Down on the forest floor you will find the trees that are content to stay and go through their reproduction cycles there. In the fall you will see the bright red berries of the dogwoods. In the understory you will also find shrub-like trees like the service berry, which actually produces an edible fruit. But the reason it is called service berry is that it sports a white bloom in early spring in the mountains around the time the Appalachian snows would clear and the roads would become passable for the itinerant preachers. They could reach back in the hollows and get you. And you could have services like a baptism, or they could marry you off.

In the lower levels you will also find the lobed leaves of the sassafras tree, good for making tea and the file used in gumbo, not to mention root beer.
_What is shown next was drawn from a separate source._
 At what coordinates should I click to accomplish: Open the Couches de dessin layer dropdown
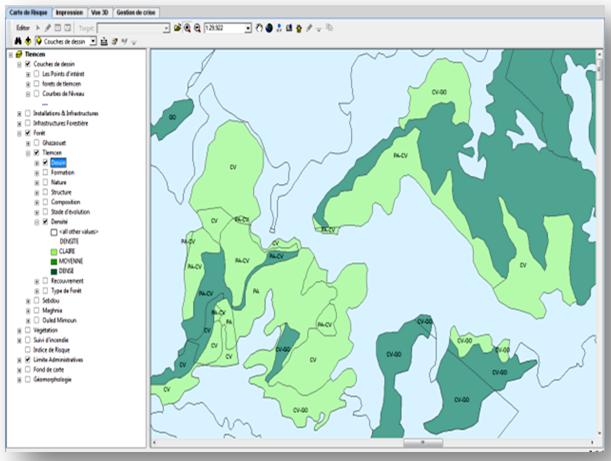tap(93, 42)
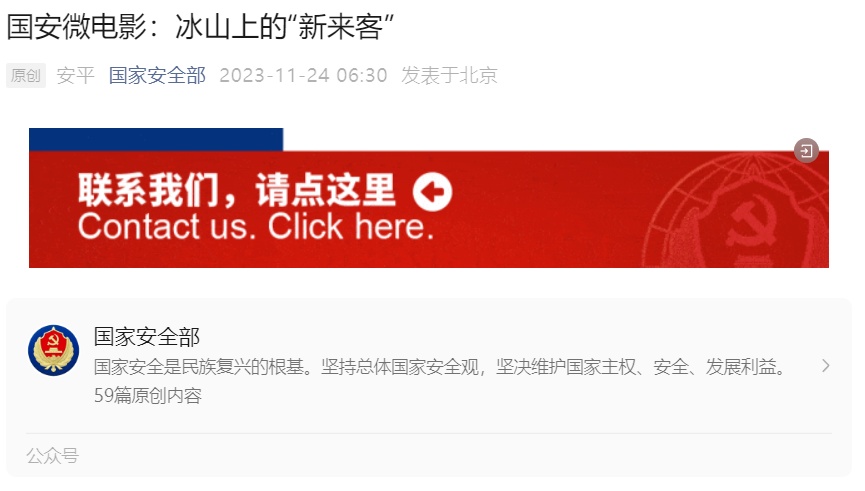Click the "Contact us." English banner text
The image size is (865, 491).
[x=167, y=226]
In the mid-range you would find the sub-canopy trees like the sourwood. It is, of course, the source of famous sourwood honey, and its bright red autumn leaves give credence to the theory that trees that produce high sugars have the most brilliant red leaves—such as the red and sugar maples that produce maple syrup.

Another mid-level native tree is the American holly, an evergreen that has caffeine in the leaves used by Native Americans. Their favorite was the Yapon Holley. A black drink was made from the leaves and consumed in such quantities that the men of the tribe would get hyper and then vomit and consider it a religious experience.

In fact, the Latin name for the species is Ilex vomitoria. Women were not allowed to drink it, but only women were allowed to make the drink. Maybe that was a fail-safe control to keep the Creek nation from turning into the equivalent of one big crystal meth lab—except I guess it would have to be in a lodge or hogan instead of a trailer.

Finally consider the age and stage of succession of the forest. As I mentioned tulip poplar is the first hardwood to come up. The last slow-growing hard as hickory tree to rise to the occasion is, well, the hickory. And it is not easy to break open a hickory nut—which, remember, is one sign that it takes its time. When you see a hickory stand you know you are talking about mature succession.

Well, that may be enough to know about trees, but if you want more, just ask me.